Der 50. Geburtstag der UNESCO-Welterbekonvention wurde am 16. November 2022 weltweit gewürdigt. Überschattet war das Jubiläum vom Krieg Russlands gegen die Ukraine. Während es den Vorsitz im Welterbekomitees innehatte, bombardierte Russland in der Ukraine Menschen und Kulturstätten. Die Grenzen multilateraler Kooperation lassen sich drastischer nicht zeigen.

Kritik am Welterbe geht heute über den Verweis auf die Politisierung von Komitee-Entscheidungen hinaus. Im postkolonialen Diskurs wird der universelle Anspruch der UNESCO und des Welterbe-Projekts infrage gestellt. Universelle Werte seien in einer eurozentrischen Weltanschauung verwurzelt und dienten der Perpetuierung von Asymmetrien im Nord-Süd-Verhältnis.

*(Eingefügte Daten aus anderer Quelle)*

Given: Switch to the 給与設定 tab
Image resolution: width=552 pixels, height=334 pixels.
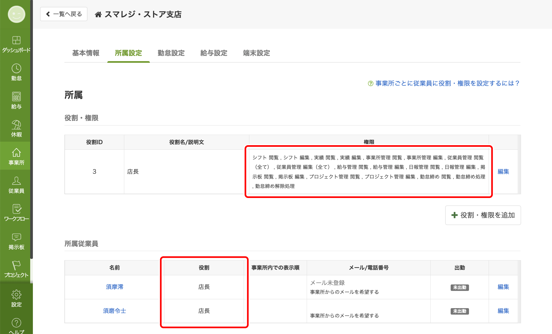Looking at the screenshot, I should tap(214, 53).
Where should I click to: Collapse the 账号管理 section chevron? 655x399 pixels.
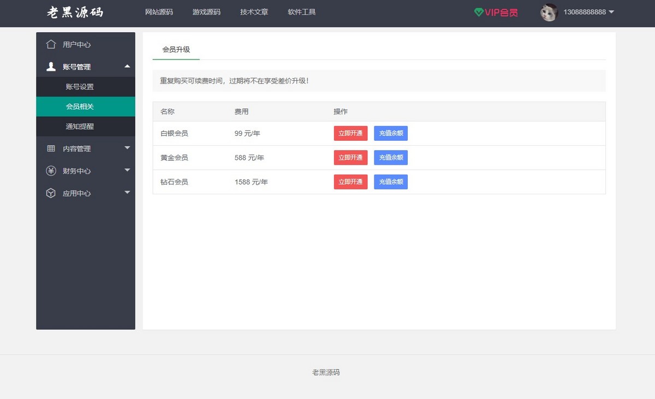click(x=127, y=67)
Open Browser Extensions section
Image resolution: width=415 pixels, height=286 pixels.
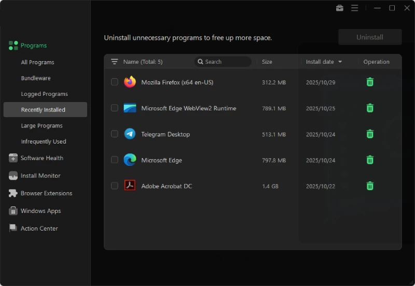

Die Dresdner Völkerrechtlerin Sabine von Schorlemer plädiert in ihrem jüngsten Buch dafür, die im postkolonialen Diskurs benannten Fehler und auch die Mitverantwortung des Völkerrechts für »die Delegitimierung (…) von im globalen Süden lebenden Individuen und Gemeinschaften« aufzuarbeiten. Eine »Erosion der auf normativer Ebene verwirklichten Erfolge«, zu denen die UNESCO-Welterbekonvention zählt, müsse jedoch abgewendet werden. Vielmehr sei mit Nachdruck und beharrlich auf die weitere Reform und Entwicklung der UNESCO und der Welterbe-Verfahren im Sinne des »postcolonial turn« zu setzen. Das Buch greift eine zentrale Frage unserer Zeit auf: Welche Institutionen und Verfahren stehen uns zur Verfügung, um angesichts der geopolitischen Fragmentierung friedliche Kooperation und globale Gerechtigkeit zu stärken? Ein Verzicht auf universelle Prinzipien und eine Delegitimierung der für sie einstehenden Institutionen ist in Schorlemers Augen der falsche Weg. Die Rezeptionstiefe und Klarheit der Darstellung machen diese Abhandlung zu einem magistralen Werk des internationalen Kulturerberechts.

Sabine von Schorlemer. UNESCO-Weltkulturerbe und postkoloniale Diskurse. Eine völkerrechtliche Betrachtung. Baden-Baden 2022

Dieser Text ist zuerst erschienen in Politik & Kultur 03/2023.